In my opinion, as someone who advanced with melanoma, but who has also remained NED for more than 7 years after Stage IV melanoma, who has taken more nutrition courses than I can count and counsels families and their children on diet and nutrition daily – here's the deal:  Be as healthy as you can.  Avoid high fat junk.  Exercise.  Eat your fruits and veggies.  Get your protein one way or another.  

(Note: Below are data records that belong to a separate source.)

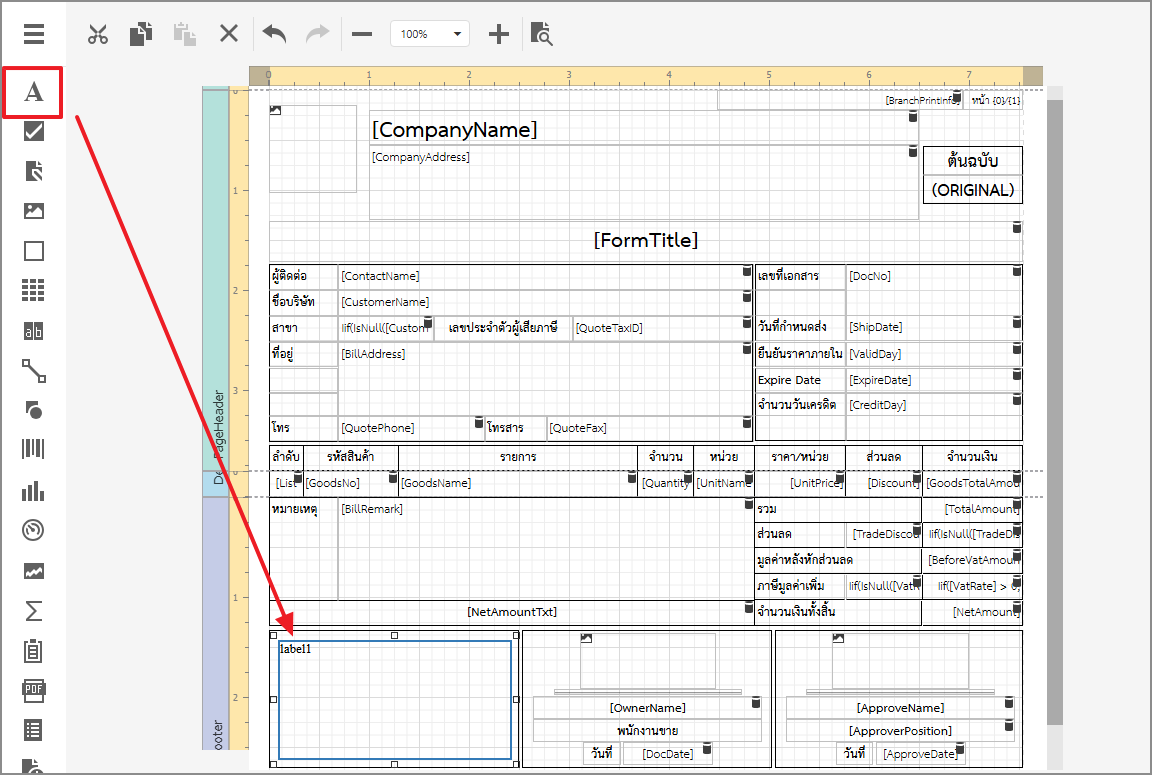The height and width of the screenshot is (775, 1152).
Task: Select the [FormTitle] field on the report
Action: tap(645, 241)
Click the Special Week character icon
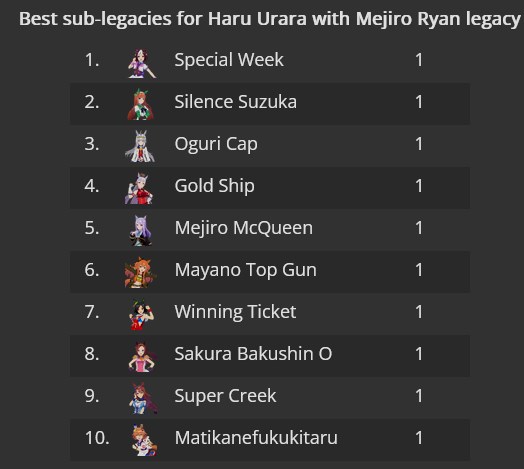Screen dimensions: 524x469 (141, 63)
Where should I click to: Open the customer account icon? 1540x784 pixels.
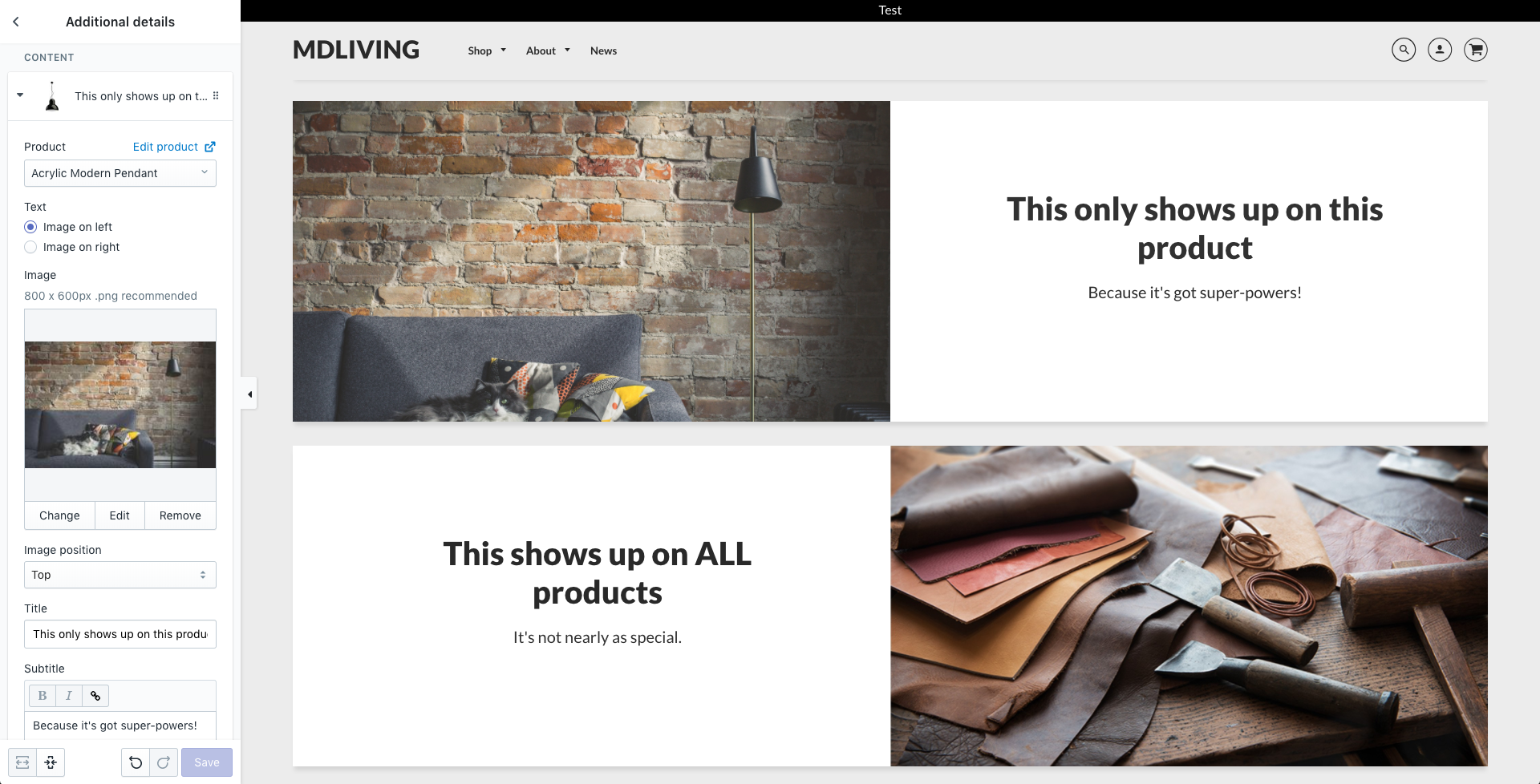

I'm the weirdo who eats all the vegetables.  I have been a runner and believer in exercise all my life.  But – I still have a glass of wine, steak, and chocolate cake if I decide to.  Most folks who know me think I am a bit of a health nut.  It still did not protect me from melanoma.  So the short answer….I do not think any particular diet will save you.  BUT, I think using common sense and being as healthy as you can be makes for a better life for all of us.  c

That is good news of course, but before I had any other treatments or surgeries….I would make sure I understood EXACTLY what the diagnosis is to EVERYTHING and exactly what the plan is.  The liver can certainly have a variety of benign cyst type issues.  But, what is the plan?  What nodes…exactly!? Sentinel nodes?  A complete lymphadenectomy?  She needs to be sure she is seeing a melanoma specialist.  It is better to do things right than to do them in a rush.  A tremendous amount has changed in melanoma care just since 2011.  Not all typical oncologists and surgeons are up to date as they should be.  If your girl's docs are….great!  I would ask them what they know about immunotherapy.  How many patients with melanoma have they treated?  Have they administered ipi?  Ipi/nivo?  BRAF therapies?  If you get blank looks or cavalier remarks…then seek help elsewhere.  If you get thoughtful, knowledgeable responses….good and those docs should HAVE and SHARE a complete diagnosis and plan of care, with a rationale for their actions, with you.  There is no harm seeking a second opinion if you feel you need one.  I don't know if it would be an option, but Chicago certainly has excellent docs and centers…and there is MDAnderson in Texas.  There may be additional options nearer to you as well.  Hang in there.  Being your own advocate…or having peeps who play that role for you…is essential in most things and certainly is in melanoma care.  Celeste

Still thinking about you and yours…St. Louis and Kansas City should also have some good treatment/physician options for you.  Huntsman in Salt Lake is another.  Just depends on where you are exactly.  Another…a bit out there thought….sometimes BRAF inhibitors (and your docs should be able to have BRAF testing done on the biopsy) started super quick can decrease tumor burden very rapidly if you are BRAF positive and could possibly decrease the size of the tumor in the parotid, thereby decreasing the invasiveness of the surgery if there is a great deal of tumor bulk there.  (Though I can't tell if that is really an issue from what you have said.)  Of course, if a strategy like that were to be adopted, the next part of the treatment would be then rapidly switching to immunotherapy (like ipi/nivo) before tumor work-around occurred.   But…this is a pretty agressive strategy…and a simpler one is not necessarily bad and might be more feasible.  Just thinking.  Also….you might need to start a new thread so as to get more input.  Sadly, melanoma is all too prevalent and you are already on page 4-5 of this forum….making it harder for folks to keep up. yours, celeste

Just FYI, this is a fairly complex surgery with the chance for facial nerve damage and scarring to the face and neck.  Make sure you are comfortable with your team.  After discussing the surgery with doctors at 3 hospitals I ended up at MD Anderson.   I had my parotid and temporal bone removed with a complete lymph node dissection and am pleased with the final outcome.  Much better than i expected.